- [WHAT YOU HAVE TO DO] Include in the output the line containing "support@angirajewels.com (829, 2201)" and each subsequent line of the records, through the end, transcribed exactly. Add nothing else.

- [Records from a dataset]
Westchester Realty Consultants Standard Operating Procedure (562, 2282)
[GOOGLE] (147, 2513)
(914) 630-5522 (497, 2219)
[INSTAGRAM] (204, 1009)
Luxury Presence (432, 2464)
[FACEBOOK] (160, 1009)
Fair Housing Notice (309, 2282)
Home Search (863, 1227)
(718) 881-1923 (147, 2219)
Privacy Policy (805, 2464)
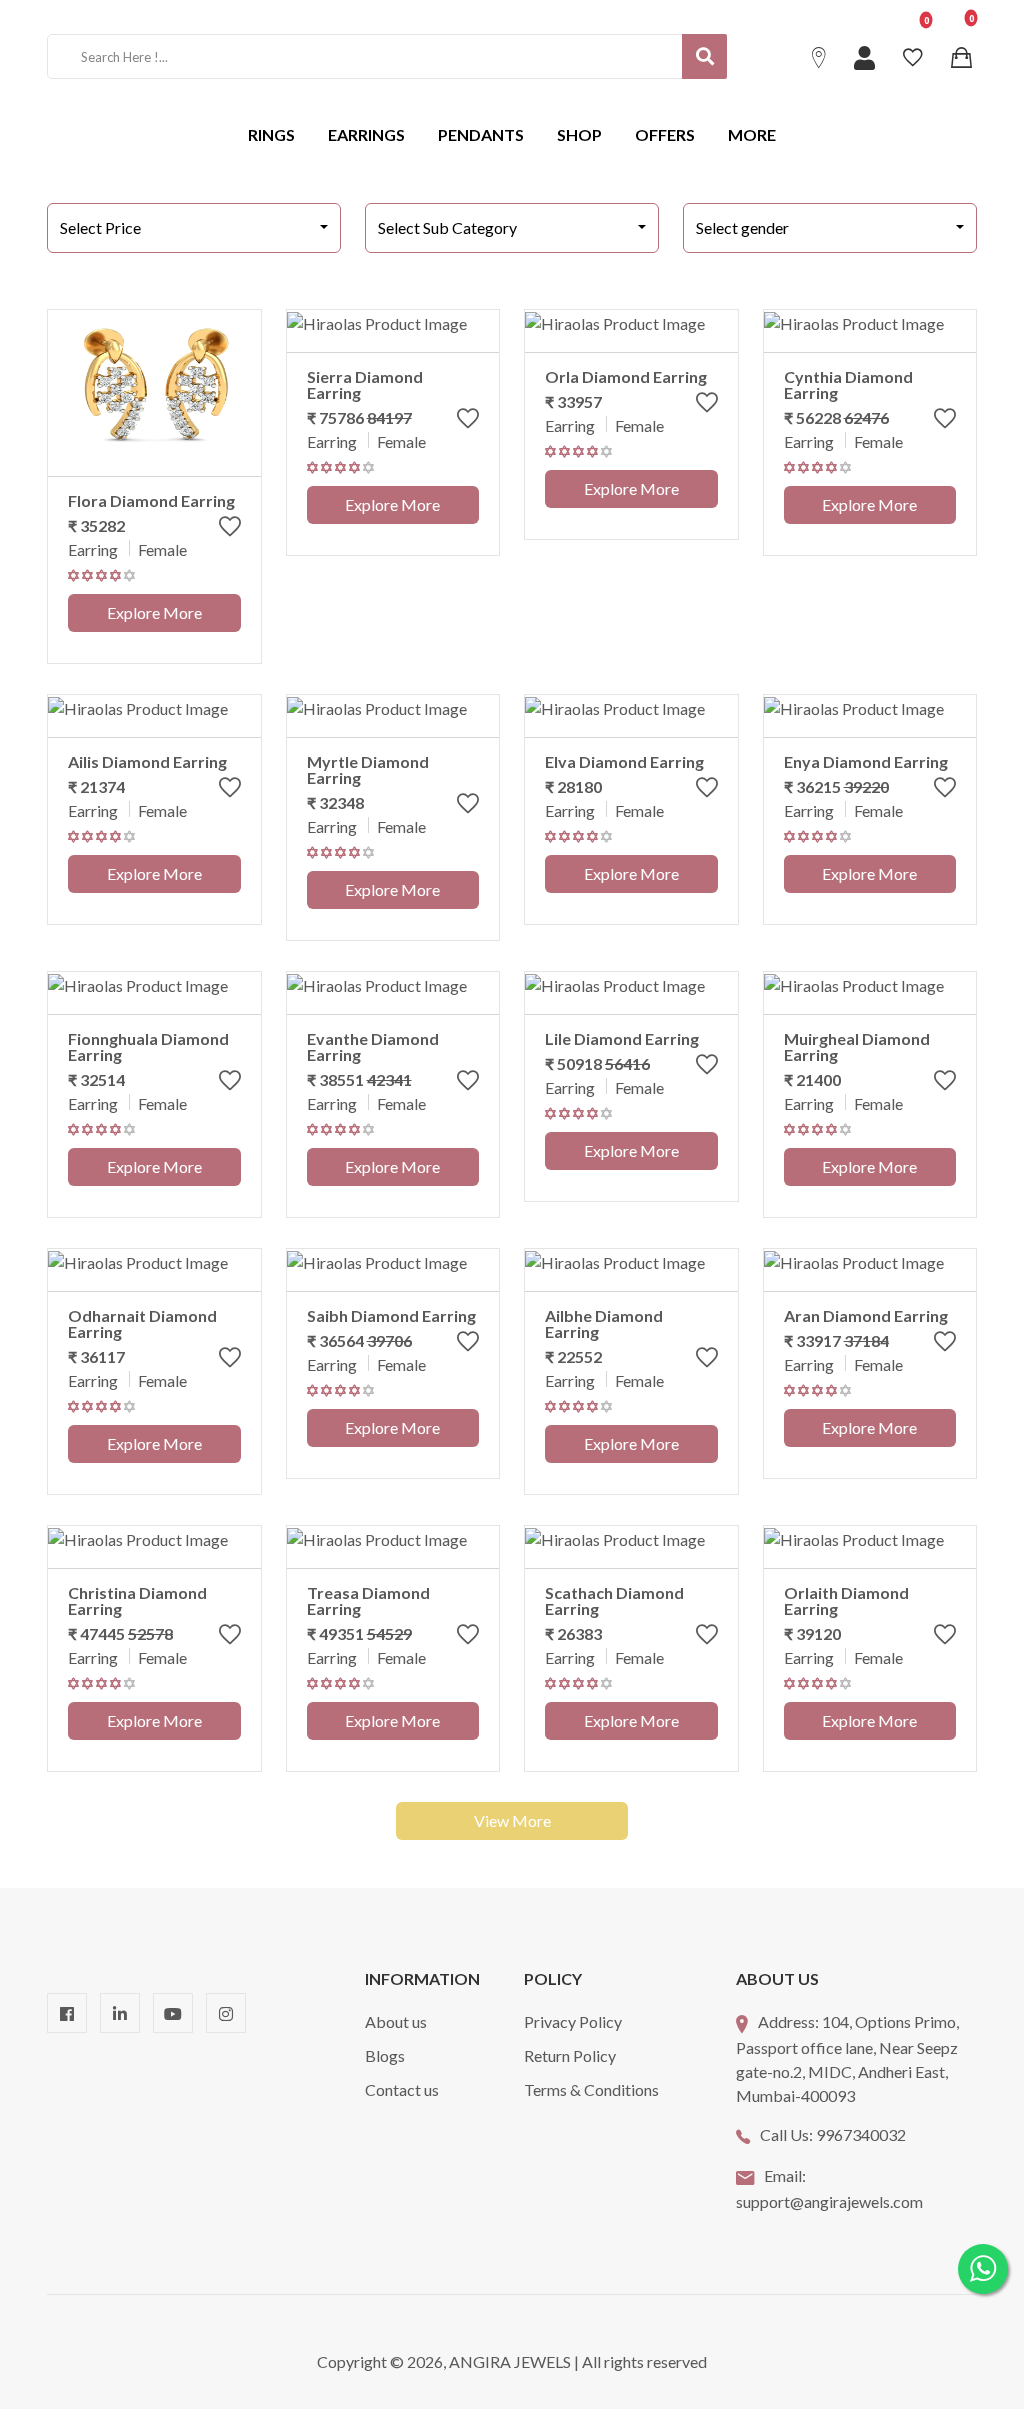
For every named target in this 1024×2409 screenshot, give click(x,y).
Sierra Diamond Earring (365, 384)
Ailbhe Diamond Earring (604, 1323)
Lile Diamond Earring (622, 1038)
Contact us (402, 2089)
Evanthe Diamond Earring (373, 1046)
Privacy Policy (573, 2021)
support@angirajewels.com (829, 2201)
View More (512, 1820)
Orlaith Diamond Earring (846, 1600)
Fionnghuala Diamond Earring (148, 1046)
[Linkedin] (120, 2013)
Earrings (366, 134)
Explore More (154, 612)
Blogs (385, 2055)
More (752, 134)
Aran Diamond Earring (866, 1315)
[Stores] (821, 56)
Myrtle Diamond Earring (368, 769)
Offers (665, 134)
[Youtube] (173, 2013)
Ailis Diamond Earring (147, 761)
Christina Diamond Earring (137, 1600)
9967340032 (861, 2134)
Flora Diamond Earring (151, 500)
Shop (579, 134)
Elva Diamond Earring (624, 761)
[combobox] (194, 228)
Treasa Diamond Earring (368, 1600)
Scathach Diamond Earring (614, 1600)
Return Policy (570, 2055)
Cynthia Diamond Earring (848, 384)
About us (396, 2021)
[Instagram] (226, 2013)
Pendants (481, 134)
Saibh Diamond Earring (391, 1315)
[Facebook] (67, 2013)
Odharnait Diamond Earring (142, 1323)
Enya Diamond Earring (866, 761)
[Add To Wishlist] (230, 530)
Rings (271, 134)
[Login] (867, 56)
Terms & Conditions (591, 2089)
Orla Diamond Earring (626, 376)
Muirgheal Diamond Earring (857, 1046)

- [SOLUTION TO THIS PROBLEM]
support@angirajewels.com (829, 2201)
View More (512, 1820)
Orlaith Diamond Earring (846, 1600)
Fionnghuala Diamond Earring (148, 1046)
[Linkedin] (120, 2013)
Earrings (366, 134)
Explore More (154, 612)
Blogs (385, 2055)
More (752, 134)
Aran Diamond Earring (866, 1315)
[Stores] (821, 56)
Myrtle Diamond Earring (368, 769)
Offers (665, 134)
[Youtube] (173, 2013)
Ailis Diamond Earring (147, 761)
Christina Diamond Earring (137, 1600)
9967340032 (861, 2134)
Flora Diamond Earring (151, 500)
Shop (579, 134)
Elva Diamond Earring (624, 761)
[combobox] (194, 228)
Treasa Diamond Earring (368, 1600)
Scathach Diamond Earring (614, 1600)
Return Policy (570, 2055)
Cynthia Diamond Earring (848, 384)
About us (396, 2021)
[Instagram] (226, 2013)
Pendants (481, 134)
Saibh Diamond Earring (391, 1315)
[Facebook] (67, 2013)
Odharnait Diamond Earring (142, 1323)
Enya Diamond Earring (866, 761)
[Add To Wishlist] (230, 530)
Rings (271, 134)
[Login] (867, 56)
Terms & Conditions (591, 2089)
Orla Diamond Earring (626, 376)
Muirgheal Diamond Earring (857, 1046)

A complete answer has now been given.